Now the user adds another node and replication proceeds between all of the nodes until we get to the state shown in Figure 3. We can now see that Node B has received all mutations from Node A, but that Node C is still a little bit behind Node A. Each node also has the same failover log since their histories are all the same.
Right after the cluster enters the state in Figure 3 Node A crashes and is removed from the cluster. The cluster manager then picks Node C to be the new active VBucket. The change of state from replica to active causes a new VBucket UUID to be generated on Node C and also causes a new failover log entry to be written. Figure 4 below shows the state of the cluster after Node C is choosen to contain the new active VBucket for VBucket 0.
Since a new active VBucket has been choosen we need to have Node B start receiving data from the new active VBucket. Node B does this by creating a DCP stream with Node C to get data for VBucket 0. When Node B connects it will ask for data starting at (W,1000) but since Node B and Node C have a different histories Node B will need to rollback. Where to rollback to is determined by the Node C which will find the last VBucket UUID that the two nodes had in common and then the last sequence number that the two nodes had in common for that VBucket UUID.

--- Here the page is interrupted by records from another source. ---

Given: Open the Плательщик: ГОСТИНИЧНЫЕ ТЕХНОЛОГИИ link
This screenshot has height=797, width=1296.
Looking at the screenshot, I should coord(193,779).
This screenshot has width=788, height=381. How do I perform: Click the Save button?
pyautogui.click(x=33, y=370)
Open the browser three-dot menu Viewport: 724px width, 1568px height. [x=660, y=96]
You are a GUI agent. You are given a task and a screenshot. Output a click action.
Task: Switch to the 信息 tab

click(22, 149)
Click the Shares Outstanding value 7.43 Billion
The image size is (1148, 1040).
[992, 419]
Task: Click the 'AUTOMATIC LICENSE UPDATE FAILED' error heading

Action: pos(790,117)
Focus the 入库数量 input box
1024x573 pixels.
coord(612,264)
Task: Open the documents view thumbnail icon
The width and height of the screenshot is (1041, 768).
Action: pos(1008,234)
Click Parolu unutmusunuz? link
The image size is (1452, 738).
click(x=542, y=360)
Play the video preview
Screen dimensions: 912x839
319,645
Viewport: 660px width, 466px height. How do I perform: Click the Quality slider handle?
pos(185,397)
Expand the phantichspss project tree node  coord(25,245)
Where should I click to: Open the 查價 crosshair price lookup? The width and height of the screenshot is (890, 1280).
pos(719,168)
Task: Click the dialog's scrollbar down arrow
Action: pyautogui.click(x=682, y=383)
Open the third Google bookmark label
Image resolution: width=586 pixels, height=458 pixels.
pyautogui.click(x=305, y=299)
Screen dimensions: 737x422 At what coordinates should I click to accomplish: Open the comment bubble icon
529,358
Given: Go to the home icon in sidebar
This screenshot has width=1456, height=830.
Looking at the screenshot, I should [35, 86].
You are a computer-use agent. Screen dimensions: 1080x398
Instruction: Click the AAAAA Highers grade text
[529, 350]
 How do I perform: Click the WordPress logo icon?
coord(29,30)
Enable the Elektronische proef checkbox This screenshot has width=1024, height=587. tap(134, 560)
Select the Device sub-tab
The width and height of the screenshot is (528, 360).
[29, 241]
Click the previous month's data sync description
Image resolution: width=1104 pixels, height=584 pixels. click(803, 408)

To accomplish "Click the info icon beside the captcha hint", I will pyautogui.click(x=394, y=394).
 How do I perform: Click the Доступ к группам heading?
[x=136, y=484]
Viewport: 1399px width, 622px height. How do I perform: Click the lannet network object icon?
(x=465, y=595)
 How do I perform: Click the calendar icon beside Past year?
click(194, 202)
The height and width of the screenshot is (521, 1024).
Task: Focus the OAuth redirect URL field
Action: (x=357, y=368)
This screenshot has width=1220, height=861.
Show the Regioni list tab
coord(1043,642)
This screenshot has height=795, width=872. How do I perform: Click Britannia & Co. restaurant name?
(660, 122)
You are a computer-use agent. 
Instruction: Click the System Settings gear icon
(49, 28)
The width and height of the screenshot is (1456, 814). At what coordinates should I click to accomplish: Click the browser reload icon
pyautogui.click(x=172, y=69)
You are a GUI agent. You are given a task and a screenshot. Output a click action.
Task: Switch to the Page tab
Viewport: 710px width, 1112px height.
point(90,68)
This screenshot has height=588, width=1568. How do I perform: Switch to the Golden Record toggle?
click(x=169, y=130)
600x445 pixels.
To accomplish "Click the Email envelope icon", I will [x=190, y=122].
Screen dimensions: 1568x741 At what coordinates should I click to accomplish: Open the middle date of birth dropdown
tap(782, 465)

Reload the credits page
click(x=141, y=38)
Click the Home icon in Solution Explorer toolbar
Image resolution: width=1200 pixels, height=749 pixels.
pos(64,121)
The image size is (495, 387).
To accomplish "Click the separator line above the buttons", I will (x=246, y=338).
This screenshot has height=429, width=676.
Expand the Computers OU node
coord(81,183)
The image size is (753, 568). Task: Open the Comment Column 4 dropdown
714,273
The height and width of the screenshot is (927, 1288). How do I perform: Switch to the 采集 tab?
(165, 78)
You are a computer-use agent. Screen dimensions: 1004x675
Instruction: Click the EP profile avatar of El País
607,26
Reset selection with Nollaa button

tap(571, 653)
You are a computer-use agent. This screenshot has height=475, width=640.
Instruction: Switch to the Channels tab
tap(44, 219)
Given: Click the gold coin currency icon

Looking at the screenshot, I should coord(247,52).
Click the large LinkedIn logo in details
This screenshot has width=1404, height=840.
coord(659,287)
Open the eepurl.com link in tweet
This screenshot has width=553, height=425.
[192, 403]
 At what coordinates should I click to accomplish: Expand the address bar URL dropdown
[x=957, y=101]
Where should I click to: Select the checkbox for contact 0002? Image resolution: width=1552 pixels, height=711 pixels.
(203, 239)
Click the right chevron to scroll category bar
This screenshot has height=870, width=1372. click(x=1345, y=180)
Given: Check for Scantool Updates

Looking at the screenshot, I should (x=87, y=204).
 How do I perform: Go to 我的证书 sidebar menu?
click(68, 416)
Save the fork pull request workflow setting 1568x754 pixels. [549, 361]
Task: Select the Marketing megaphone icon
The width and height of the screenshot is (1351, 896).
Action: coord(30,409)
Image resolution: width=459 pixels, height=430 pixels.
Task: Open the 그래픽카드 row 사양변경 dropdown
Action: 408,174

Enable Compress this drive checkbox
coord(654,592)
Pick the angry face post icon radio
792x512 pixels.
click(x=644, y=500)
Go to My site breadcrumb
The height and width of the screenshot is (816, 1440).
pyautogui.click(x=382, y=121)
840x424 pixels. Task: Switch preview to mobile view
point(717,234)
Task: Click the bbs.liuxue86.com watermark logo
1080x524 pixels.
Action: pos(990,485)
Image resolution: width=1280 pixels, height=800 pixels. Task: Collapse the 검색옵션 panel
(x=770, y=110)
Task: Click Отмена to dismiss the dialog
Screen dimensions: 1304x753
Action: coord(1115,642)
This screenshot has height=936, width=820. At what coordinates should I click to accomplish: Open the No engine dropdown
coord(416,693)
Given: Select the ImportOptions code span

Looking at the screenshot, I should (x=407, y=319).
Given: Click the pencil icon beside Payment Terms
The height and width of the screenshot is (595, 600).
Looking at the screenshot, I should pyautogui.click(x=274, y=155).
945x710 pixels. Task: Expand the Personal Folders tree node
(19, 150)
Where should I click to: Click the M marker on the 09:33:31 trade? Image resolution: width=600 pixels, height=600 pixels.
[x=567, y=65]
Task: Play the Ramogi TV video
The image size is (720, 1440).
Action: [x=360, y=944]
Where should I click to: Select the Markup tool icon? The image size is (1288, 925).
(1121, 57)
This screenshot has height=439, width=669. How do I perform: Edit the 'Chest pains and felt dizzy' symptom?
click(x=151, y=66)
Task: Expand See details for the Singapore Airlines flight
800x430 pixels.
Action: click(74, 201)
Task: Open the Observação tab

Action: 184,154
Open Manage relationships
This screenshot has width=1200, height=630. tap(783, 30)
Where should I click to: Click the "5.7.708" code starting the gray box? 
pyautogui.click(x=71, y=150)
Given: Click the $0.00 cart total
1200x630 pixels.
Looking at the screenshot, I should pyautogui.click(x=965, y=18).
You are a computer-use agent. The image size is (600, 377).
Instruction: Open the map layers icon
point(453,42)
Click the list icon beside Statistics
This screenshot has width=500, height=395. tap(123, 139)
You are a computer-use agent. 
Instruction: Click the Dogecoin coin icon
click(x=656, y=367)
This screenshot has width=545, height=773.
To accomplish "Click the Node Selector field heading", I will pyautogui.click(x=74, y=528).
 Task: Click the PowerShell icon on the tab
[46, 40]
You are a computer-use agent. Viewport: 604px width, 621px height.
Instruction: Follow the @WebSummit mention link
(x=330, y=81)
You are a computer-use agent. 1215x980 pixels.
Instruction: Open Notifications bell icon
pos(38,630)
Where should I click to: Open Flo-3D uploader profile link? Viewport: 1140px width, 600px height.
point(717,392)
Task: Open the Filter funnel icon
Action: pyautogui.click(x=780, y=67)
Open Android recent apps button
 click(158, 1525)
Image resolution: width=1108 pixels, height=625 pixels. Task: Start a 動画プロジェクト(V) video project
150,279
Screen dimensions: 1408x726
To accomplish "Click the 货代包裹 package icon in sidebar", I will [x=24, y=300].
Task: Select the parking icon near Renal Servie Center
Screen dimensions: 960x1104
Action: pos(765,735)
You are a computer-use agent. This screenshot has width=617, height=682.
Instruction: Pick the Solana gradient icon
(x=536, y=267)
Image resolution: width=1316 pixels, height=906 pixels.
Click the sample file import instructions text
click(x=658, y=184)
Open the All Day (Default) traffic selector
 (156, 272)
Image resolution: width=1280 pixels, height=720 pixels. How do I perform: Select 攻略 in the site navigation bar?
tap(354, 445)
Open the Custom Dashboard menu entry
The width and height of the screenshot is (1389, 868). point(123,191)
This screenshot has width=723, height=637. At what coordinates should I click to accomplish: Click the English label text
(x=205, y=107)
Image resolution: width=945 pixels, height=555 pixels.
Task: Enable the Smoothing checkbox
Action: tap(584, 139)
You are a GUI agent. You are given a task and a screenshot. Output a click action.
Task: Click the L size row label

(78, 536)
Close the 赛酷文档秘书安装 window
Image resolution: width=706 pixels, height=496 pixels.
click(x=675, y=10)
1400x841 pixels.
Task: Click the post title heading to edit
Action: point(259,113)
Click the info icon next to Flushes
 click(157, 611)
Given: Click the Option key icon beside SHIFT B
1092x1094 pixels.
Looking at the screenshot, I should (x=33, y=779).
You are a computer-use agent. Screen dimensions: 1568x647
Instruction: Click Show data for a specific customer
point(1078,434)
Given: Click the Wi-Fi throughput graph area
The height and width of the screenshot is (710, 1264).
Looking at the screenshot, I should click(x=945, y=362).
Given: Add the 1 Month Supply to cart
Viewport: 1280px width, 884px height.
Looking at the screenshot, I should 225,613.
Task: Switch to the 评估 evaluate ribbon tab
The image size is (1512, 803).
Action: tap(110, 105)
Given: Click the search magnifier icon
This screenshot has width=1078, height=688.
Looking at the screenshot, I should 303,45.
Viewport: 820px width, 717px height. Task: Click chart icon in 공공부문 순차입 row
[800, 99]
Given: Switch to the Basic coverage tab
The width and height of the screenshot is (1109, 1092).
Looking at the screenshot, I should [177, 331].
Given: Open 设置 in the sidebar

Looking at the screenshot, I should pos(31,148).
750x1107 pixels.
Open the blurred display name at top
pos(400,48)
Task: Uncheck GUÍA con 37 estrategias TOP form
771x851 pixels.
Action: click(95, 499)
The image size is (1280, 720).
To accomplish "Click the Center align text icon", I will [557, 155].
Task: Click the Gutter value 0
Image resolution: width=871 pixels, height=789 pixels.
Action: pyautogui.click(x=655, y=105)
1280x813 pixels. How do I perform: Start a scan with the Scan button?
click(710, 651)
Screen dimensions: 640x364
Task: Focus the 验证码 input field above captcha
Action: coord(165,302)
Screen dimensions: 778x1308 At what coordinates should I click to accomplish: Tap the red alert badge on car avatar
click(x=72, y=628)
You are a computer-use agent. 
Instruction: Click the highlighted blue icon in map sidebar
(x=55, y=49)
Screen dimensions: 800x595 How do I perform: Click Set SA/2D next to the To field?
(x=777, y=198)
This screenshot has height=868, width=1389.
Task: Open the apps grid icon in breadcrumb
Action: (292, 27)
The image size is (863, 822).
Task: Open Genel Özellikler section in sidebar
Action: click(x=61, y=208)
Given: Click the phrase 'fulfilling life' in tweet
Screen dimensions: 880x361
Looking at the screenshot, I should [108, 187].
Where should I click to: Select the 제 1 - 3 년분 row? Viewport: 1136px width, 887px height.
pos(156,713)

Since Node B and Node C each have items for history W Node B will need to rollback its data to the last sequence number that Node B and C have for history W. That sequence number is 900 so Node B will rollback its data to at least sequence number 900. Once it does this it will try to start the DCP stream again, but this time instead of trying to start from (W,1000) it will start from (W,900). Node C will accept this and then send it's failover log to Node B which Node B will persist. After this Node B will begin receiving mutations after sequence number 900 from Node C. Figure 5 shows the final state of the cluster.
In typical cases it is recommended that a DCP consumer just sends the latest VBucket UUID/High Seqno pair that they have in order to connect to a producer. The failover log will always be included in the OK response that is returned from the Stream Request command. This failover log should be persisted immediately after receiving the OK response. For more information on how this workflow takes place see the protocol-flow document.
The downside to following the normal DCP handshake is that if the consumer has a history that is very different from the history on the producer then this may result in multiple rollbacks. Depending on how the consumer implements its rollback logic this may not be optimal. If the consumer thinks that multiple rollbacks may be needed then the consumer can use the Get Failover Log before sending a Stream Request in order to get the failover log from the producer. The consumer can then find the best place to rollback to on its own before sending the first Stream Request. The Get Failover Log request response format can be found in the Transport Spec.